CPython's reference-counting allocator handles simple cases; Python/gc.c handles reference cycles. The collector is a generational mark-sweep that uses tp_traverse to walk live objects and tp_clear to break cycles.

Map

LinesSymbolRole
1-200GC header, PyGC_HeadDouble-linked list entry prepended to every tracked object
201-500move_unreachable, move_legacy_finalizersMark phase
501-800finalize_garbage, handle_weakrefsFinalization before sweep
801-1100collectFull collection: move to unreachable, finalize, sweep
1101-1400_PyGC_Collect, _PyObject_GC_AllocEntry points
1401-2200PyObject_GC_Track, PyObject_GC_UnTrack, gc_traverseObject tracking API

Reading

GC header

// CPython: Python/gc.c:18 PyGC_Head
typedef struct {
uintptr_t _gc_next; /* low bits encode unreachable flag */
uintptr_t _gc_prev; /* low bits encode visited flag */
} PyGC_Head;

Every GC-tracked object has a PyGC_Head prepended in memory (before the PyObject pointer that users see). The two fields form a doubly-linked circular list for each generation.

Mark phase

// CPython: Python/gc.c:380 move_unreachable
static void
move_unreachable(PyGC_Head *young, PyGC_Head *unreachable)
{
/* subtract_refs: for each object in young, call tp_traverse and
decrement gc_refs of each reachable object */
subtract_refs(young);
/* Any object with gc_refs == 0 is unreachable from outside young */
for each obj in young:
if gc_refs(obj) == 0:
move to unreachable list;
else:
mark as reachable, propagate to referents;
}

The key insight: objects with gc_refs > 0 after subtracting internal references are reachable from outside the generation.

Finalization ordering

// CPython: Python/gc.c:640 finalize_garbage
static void
finalize_garbage(PyThreadState *tstate, PyGC_Head *collectable)
{
/* Call __del__ on objects that have it, in reverse topological order */
for each obj with tp_finalize:
tp_finalize(obj); /* may resurrect the object */
/* Re-scan: objects that survived finalization are moved back */
...
}

After tp_finalize, the collector re-checks reference counts.
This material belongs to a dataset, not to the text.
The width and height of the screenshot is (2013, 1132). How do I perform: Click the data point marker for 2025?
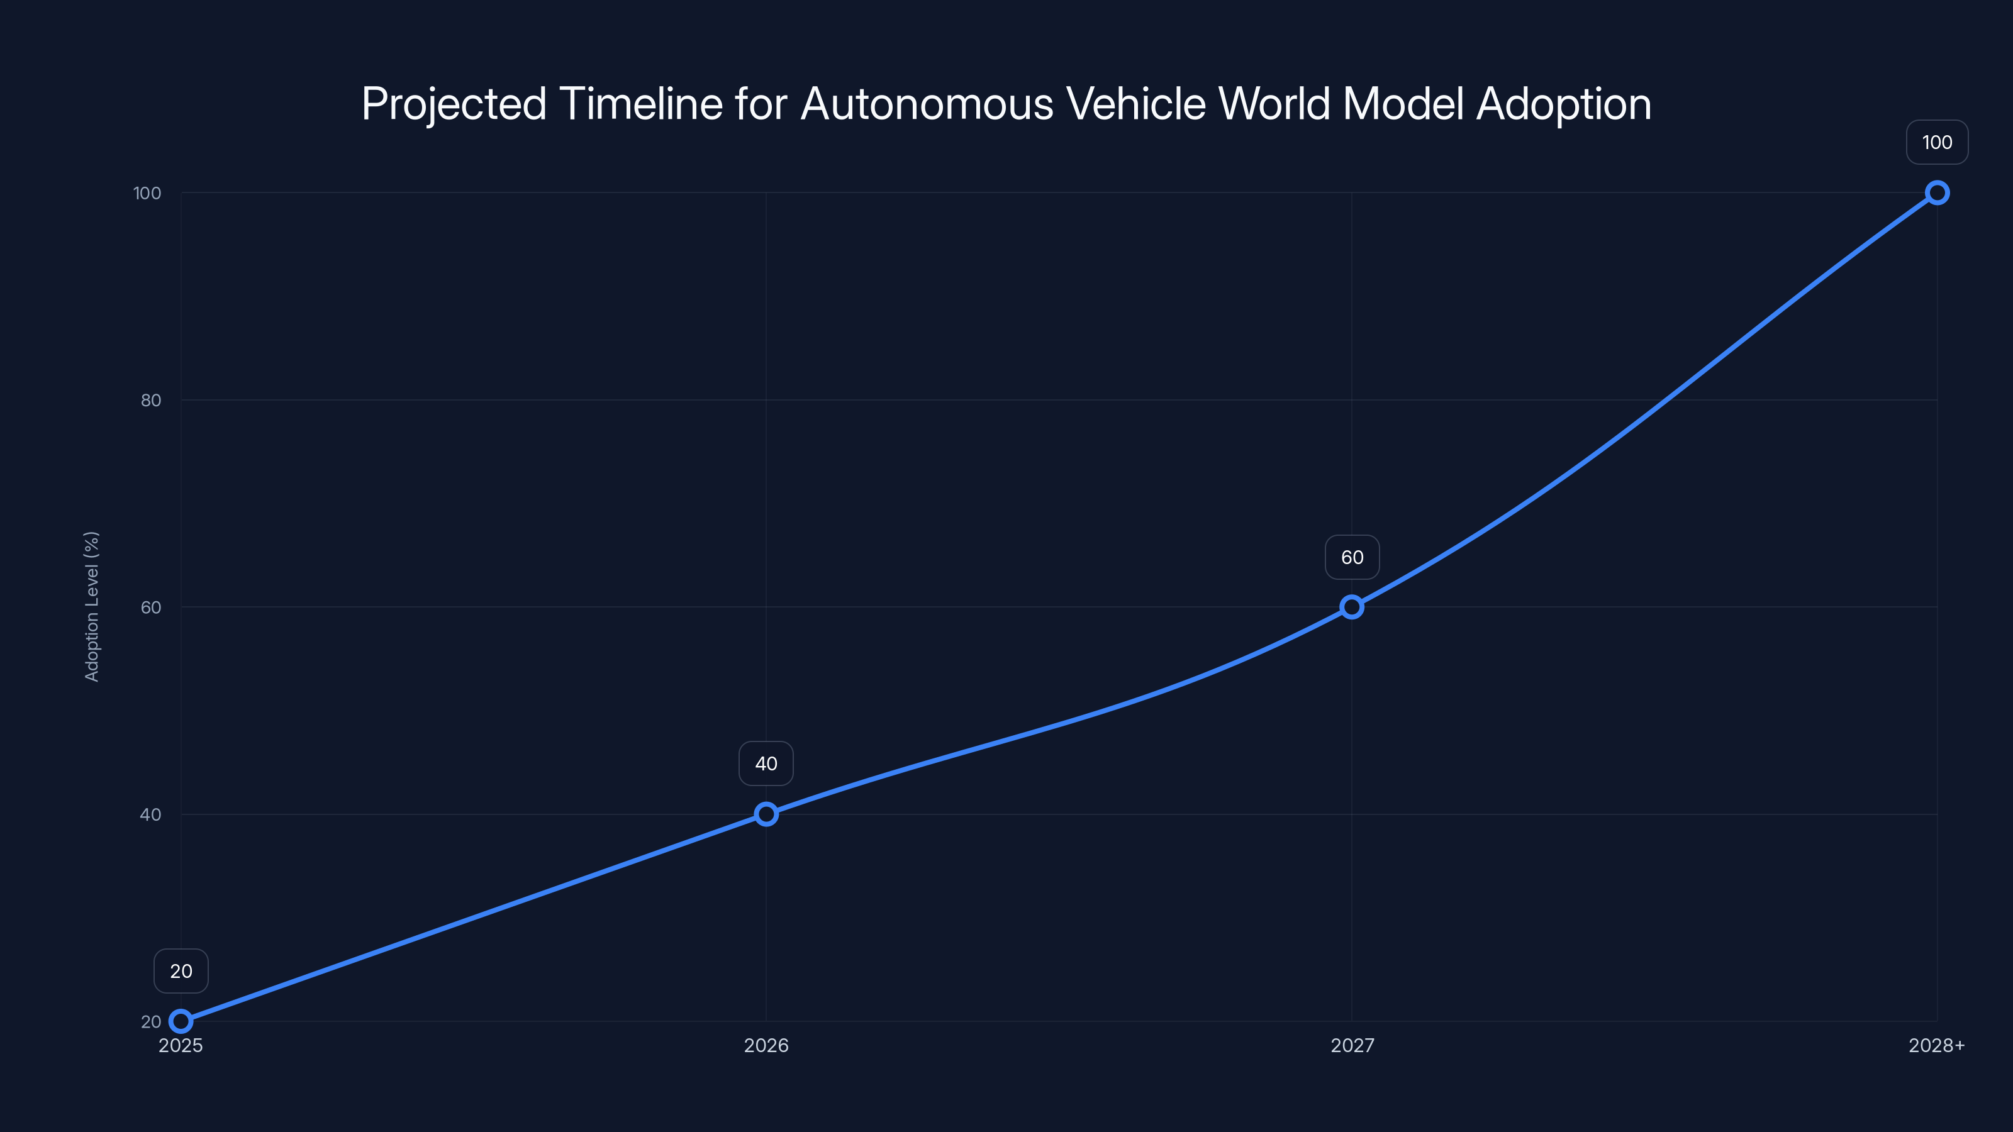pos(181,1021)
Resurrected objects are moved back to the tracked lists.

tp_traverse contract

// CPython: Python/gc.c:1150 gc_traverse example (list)
static int
list_traverse(PyListObject *o, visitproc visit, void *arg)
{
for (Py_ssize_t i = 0; i < Py_SIZE(o); i++)
Py_VISIT(o->ob_item[i]);
return 0;
}

Every container type must implement tp_traverse. Failing to visit a reference breaks cycle detection for that container.

gopy notes

gopy uses Go's GC, so Python/gc.c does not need to be ported directly. However, tp_traverse is still relevant: objects that hold references to other Python objects must register those references with Go's GC (via the object graph, not finalizers). Go's GC handles cycles natively. gc.collect() in gopy calls runtime.GC() and returns 0.